*WORK ITEM*.
Restate word for word each line from the one containing "Task: Click the" through the end of the material, and nothing more. Drop every picture.

*RECORDS SUPPLIED*.
──────────────────────────────

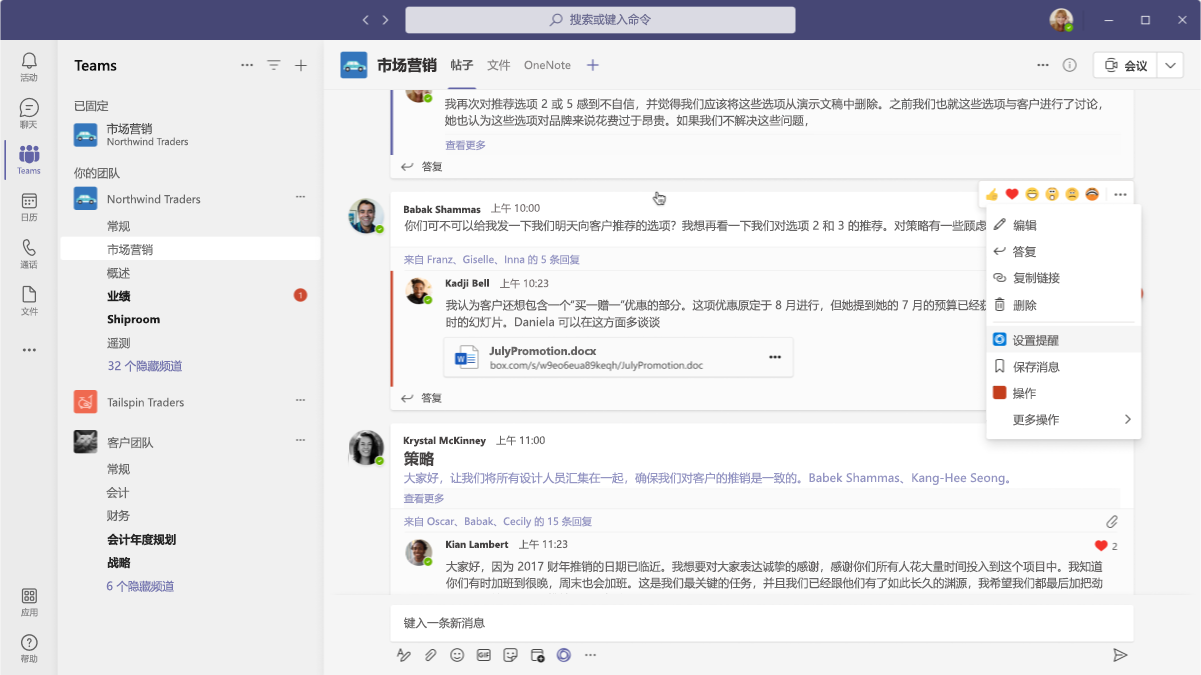Click the red 操作 square in menu
This screenshot has width=1201, height=675.
tap(999, 393)
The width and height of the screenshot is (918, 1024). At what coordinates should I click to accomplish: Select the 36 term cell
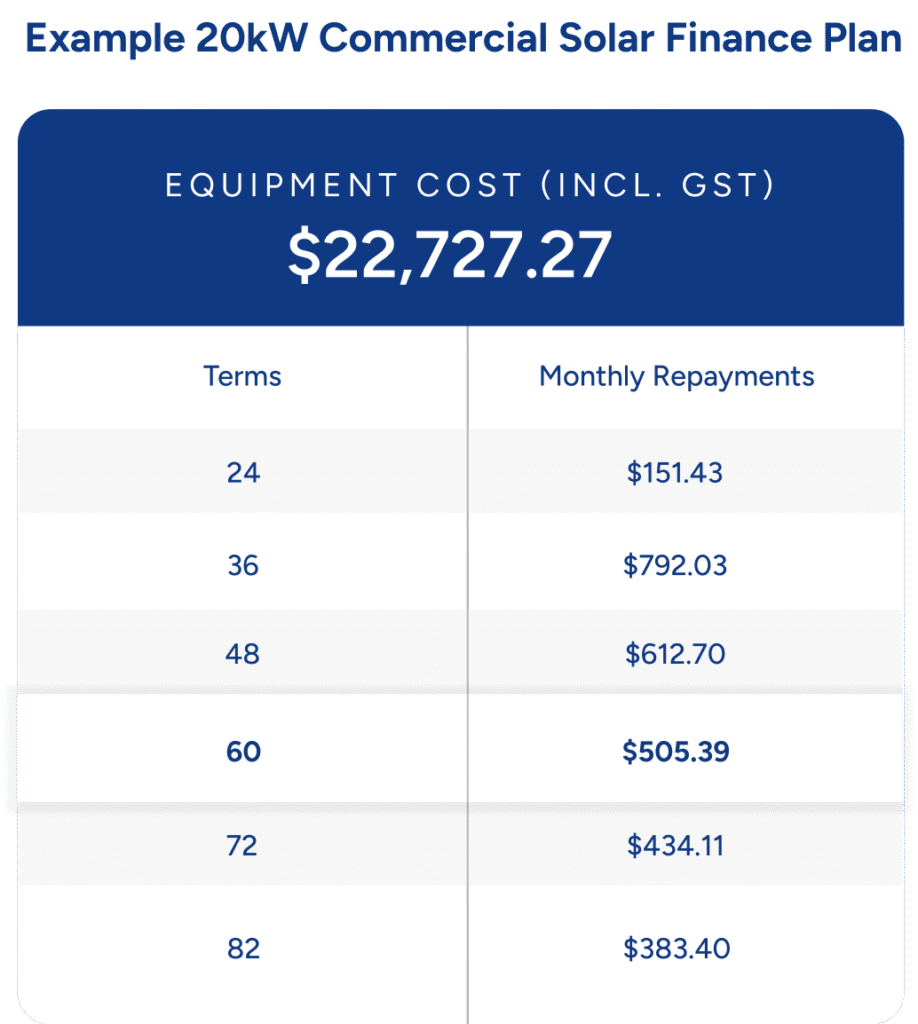tap(243, 566)
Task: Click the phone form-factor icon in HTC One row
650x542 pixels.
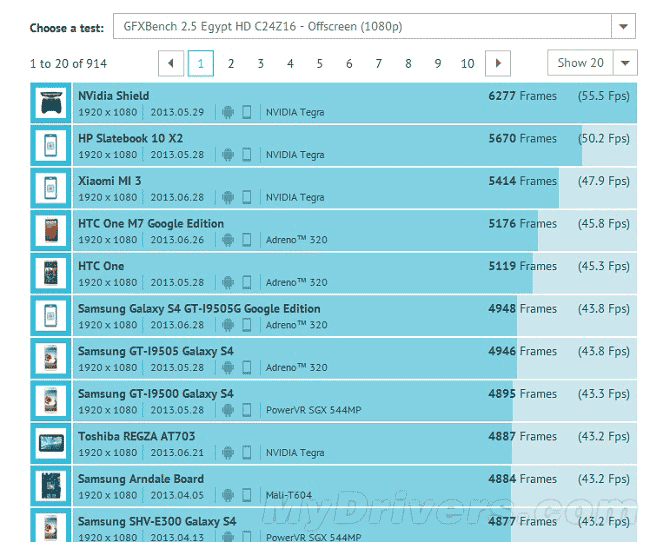Action: click(246, 283)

──────────────────────────────

*ANSWER SPACE*.
Task: Click the phone form-factor icon in HTC One row
650x542 pixels.
Action: click(246, 283)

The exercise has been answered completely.